И вот, безболезненно порвав связь с женщиной, закончив полосу жизни, чувствуя себя свободным, настроенный лирически мягко, он – который раз? – сидит в вагоне второго класса среди давно знакомых, обыкновенных людей, но сегодня в них чувствуется что-то новое и они возбуждают не совсем обыкновенные мысли. Рядом с ним, у окна, читает сатирический журнал маленький человечек, розовощекий, курносый, с круглыми и очень голубыми глазками, размером в пуговицу жилета. Он весь, от галстука до-ботинок, одет в новое, и когда он двигался – на нем что-то хрустело, – должно быть, накрахмаленная рубашка или подкладка синего пиджака. С другого бока – толстая, шерстяная женщина, в круглых очках, с круглой из фанеры коробкой для шляп; в коробке возились и мяукали котята. Напротив – рыжеватый мужчина с растрепанной бородкой на лице, изъеденном оспой, с веселым взглядом темных глаз, – глаза как будто чужие на его сухом и грязноватом лице; рядом с ним, очевидно, жена его, большая, беременная, в бархатной черной кофте, с длинной золотой цепочкой на шее и на груди; лицо у нее широкое, доброе, глаза серые, ласковые. В углу дивана съежился, засунув руки в карманы пальто, закрыв глаза, остроносый человек в котиковой шапке, ничем не интересный.

Самгин подумал, что он уже не первый раз видит таких людей, они так же обычны в вагоне, как неизбежно за окном вагона мелькание телеграфных столбов, небо, разлинованное проволокой, кружение земли, окутанной снегом, и на снегу, точно бородавки, избы деревень. Все было знакомо, все обыкновенно, и, как всегда, люди много курили, что-то жевали.

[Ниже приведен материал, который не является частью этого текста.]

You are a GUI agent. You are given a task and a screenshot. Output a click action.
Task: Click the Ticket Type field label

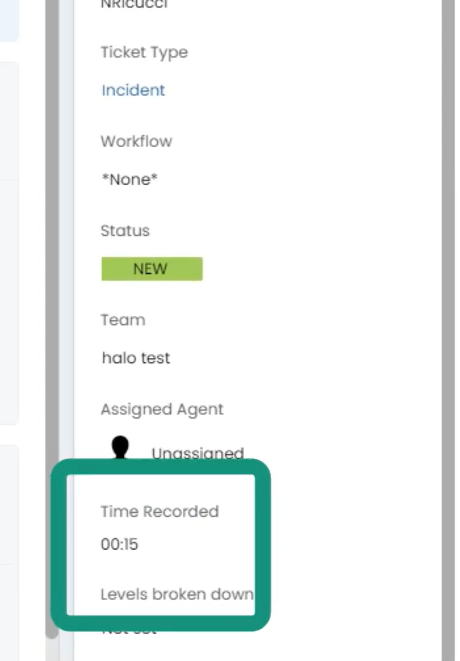(144, 52)
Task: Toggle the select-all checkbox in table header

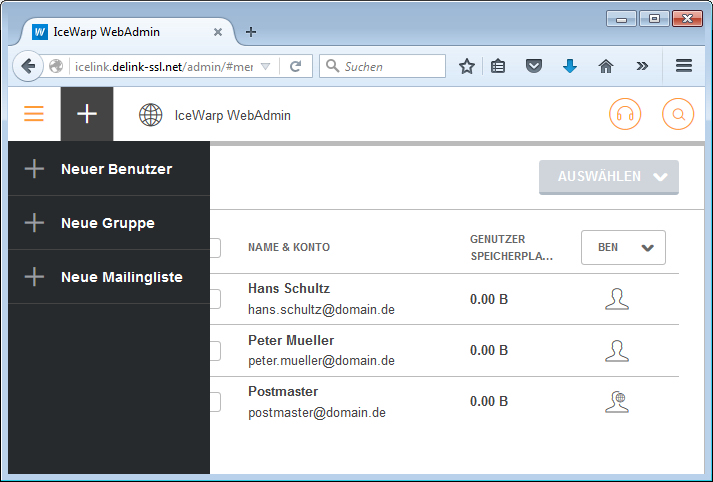Action: (x=214, y=247)
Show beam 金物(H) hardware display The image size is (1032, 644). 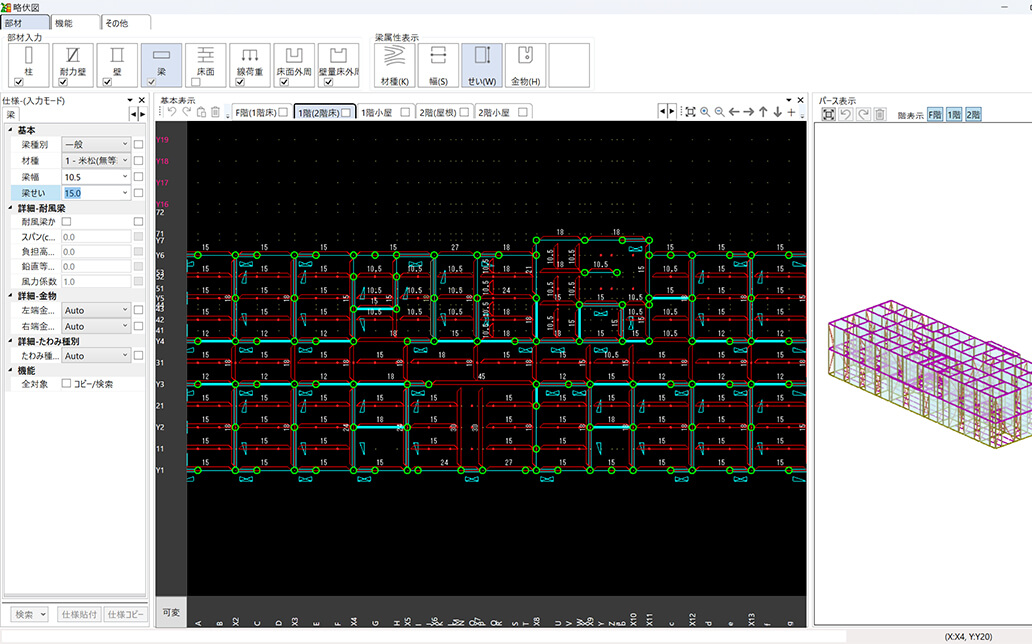pos(525,63)
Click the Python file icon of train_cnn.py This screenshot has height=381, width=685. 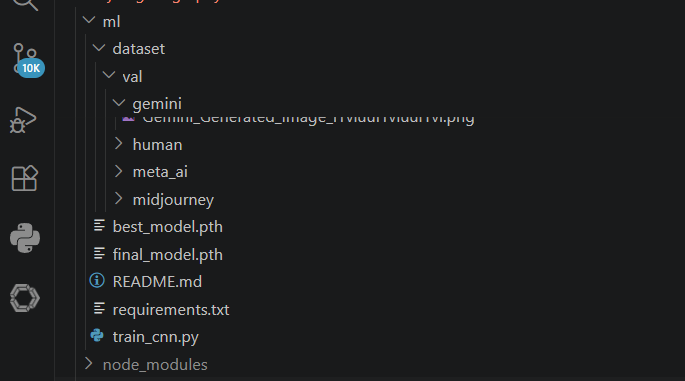[x=97, y=336]
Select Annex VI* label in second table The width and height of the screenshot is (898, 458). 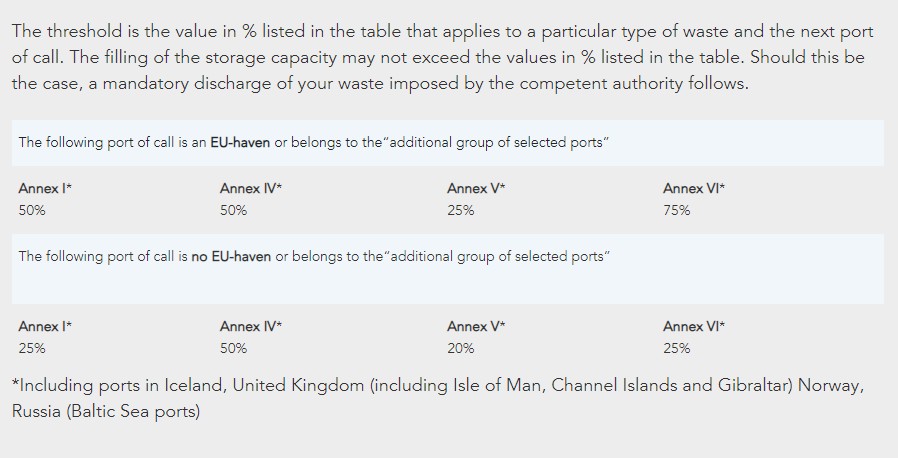[x=694, y=326]
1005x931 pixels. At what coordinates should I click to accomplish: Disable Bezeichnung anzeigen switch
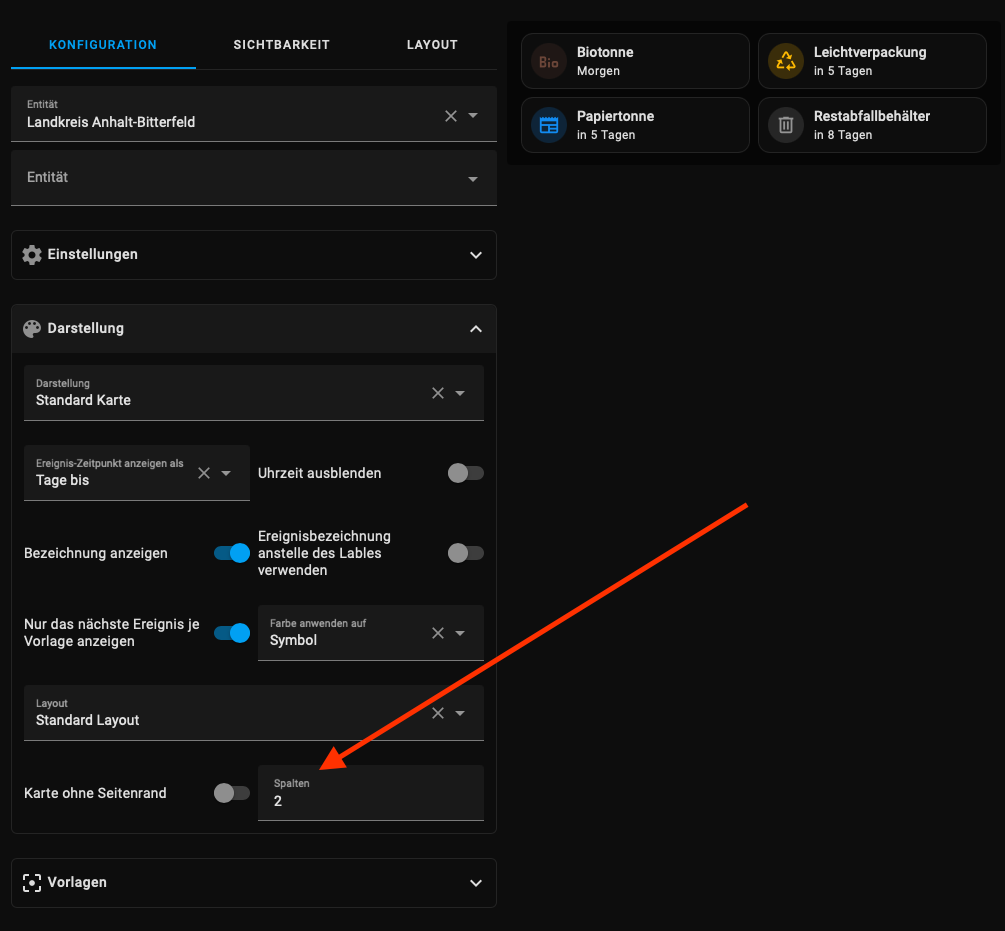(232, 553)
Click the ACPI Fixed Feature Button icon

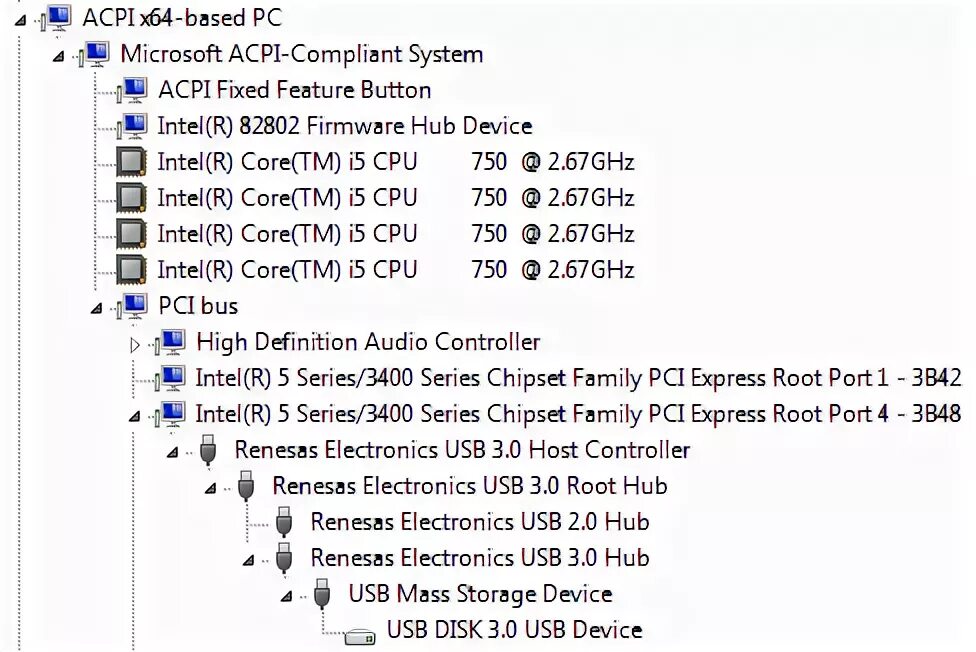pyautogui.click(x=132, y=90)
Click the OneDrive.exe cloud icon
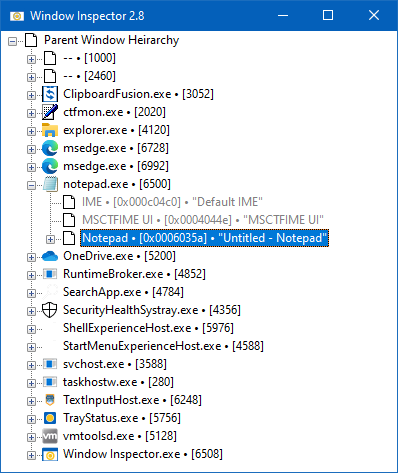Screen dimensions: 398x473 pyautogui.click(x=50, y=256)
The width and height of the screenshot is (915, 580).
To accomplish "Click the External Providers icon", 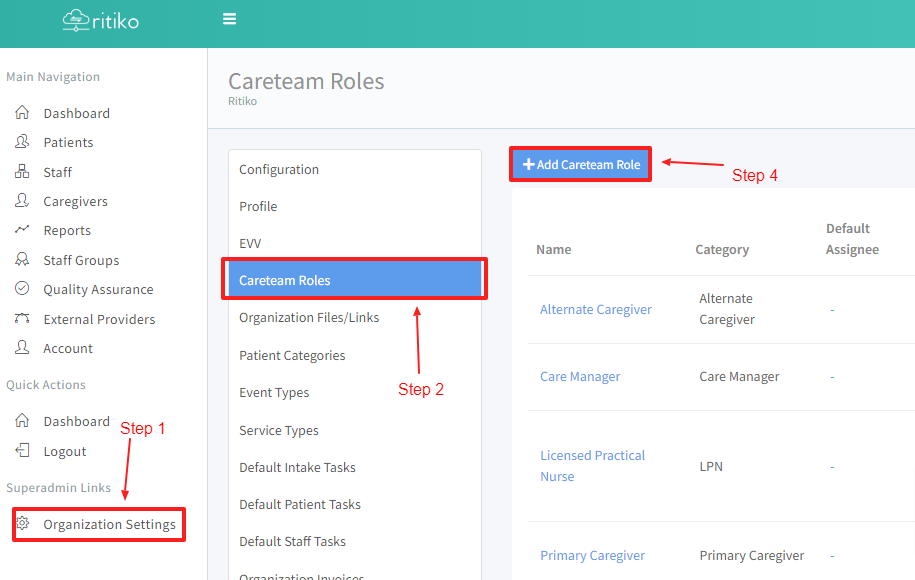I will click(22, 319).
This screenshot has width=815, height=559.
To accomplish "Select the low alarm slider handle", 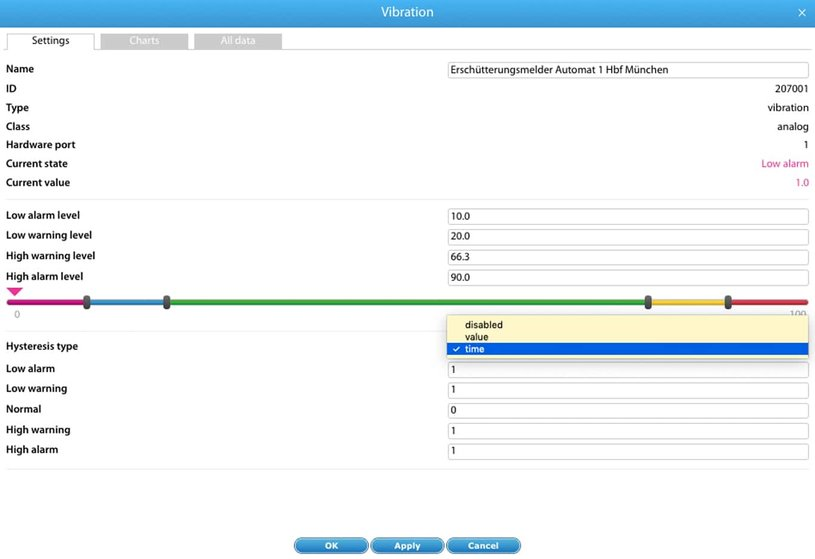I will [x=87, y=301].
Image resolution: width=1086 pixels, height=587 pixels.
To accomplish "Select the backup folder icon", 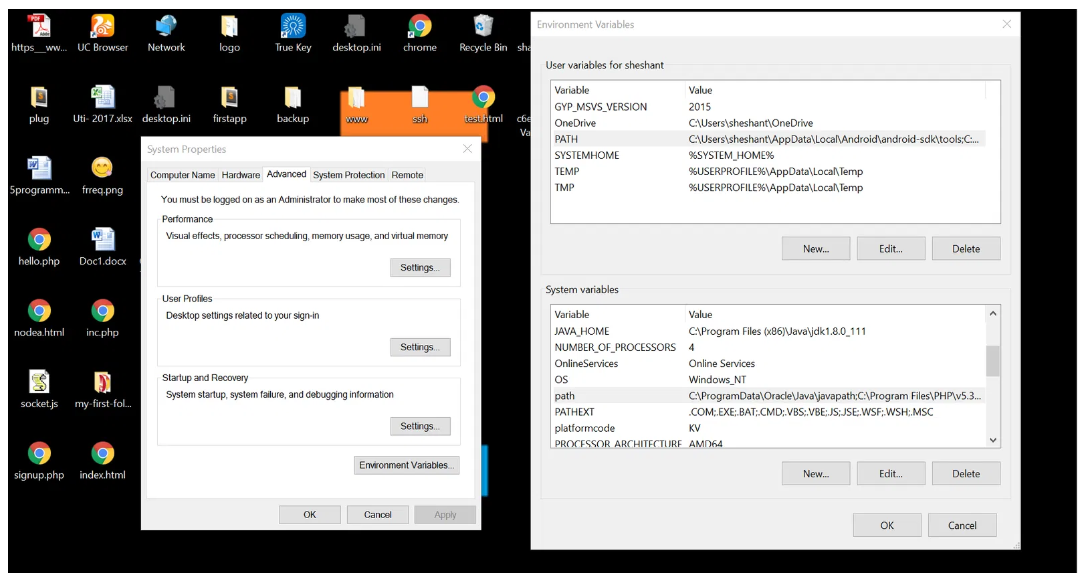I will click(293, 99).
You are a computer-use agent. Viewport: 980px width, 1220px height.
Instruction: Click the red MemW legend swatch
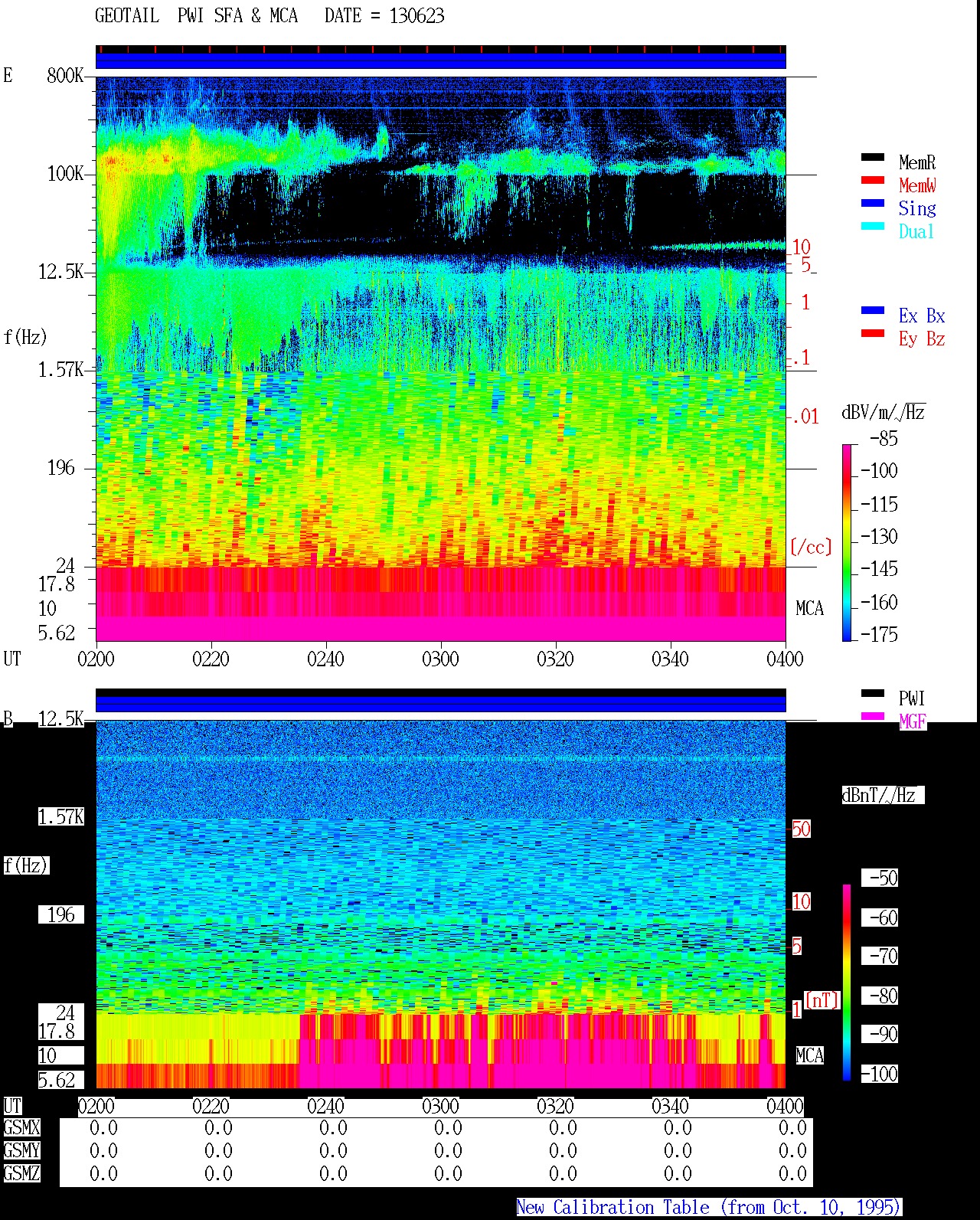point(873,180)
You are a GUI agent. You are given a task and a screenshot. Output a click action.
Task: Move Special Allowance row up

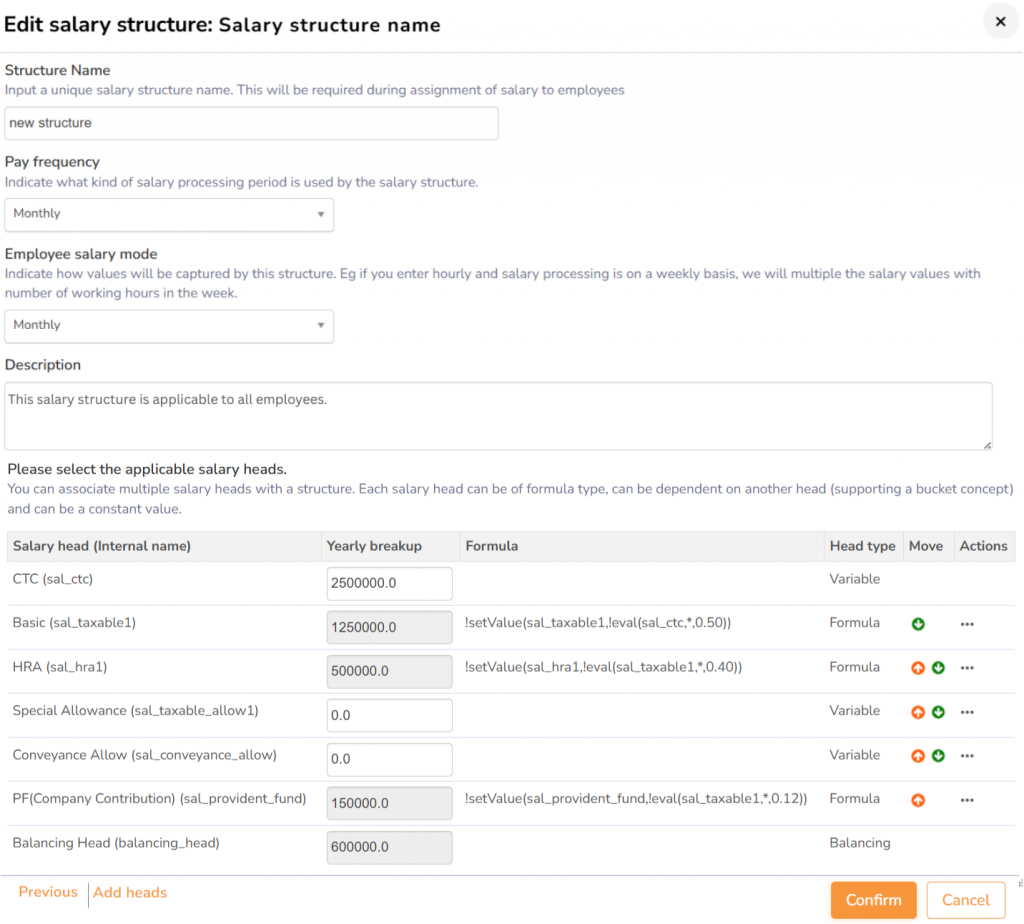click(x=918, y=712)
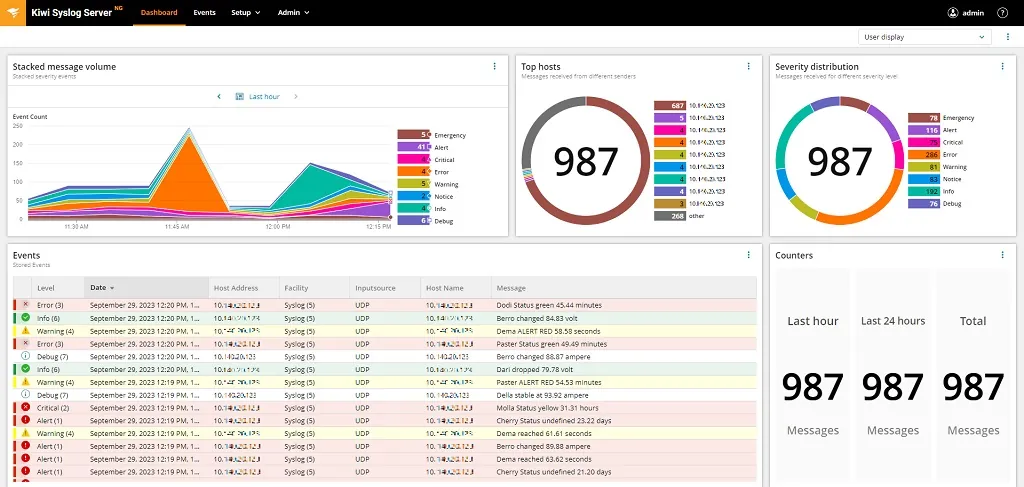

«В сущности, есть много оснований думать, что именно эти люди – основной материал истории, сырье, из которого вырабатывается все остальное человеческое, культурное. Они и – крестьянство. Это – демократия, подлинный демос – замечательно живучая, неистощимая сила. Переживает все социальные и стихийные катастрофы и покорно, неутомимо ткет паутину жизни. Социалисты недооценивают значение демократии».

──── 195 ────

Эти новые мысли слагались очень легко и просто, как давно уже прочувствованные. Соблазнительно легко. Но мешал думать гул голосов вокруг. За спиной Самгина, в соседнем отделении, уже началась дорожная беседа, говорило несколько голосов одновременно, – и каждый как бы старался прервать ехидно сладкий, взвизгивающий голосок, который быстро произносил вятским говорком:

– Ну – и что же, чего же ожидать? Разделение власти – что значит? Это значит – многовластие. Что же: адвокаты из евреев, будущие властители наши, – они умнее родовитого дворянства и купечества, которое вчера в лаптях щеголяло, а сегодня миллионами ворочает?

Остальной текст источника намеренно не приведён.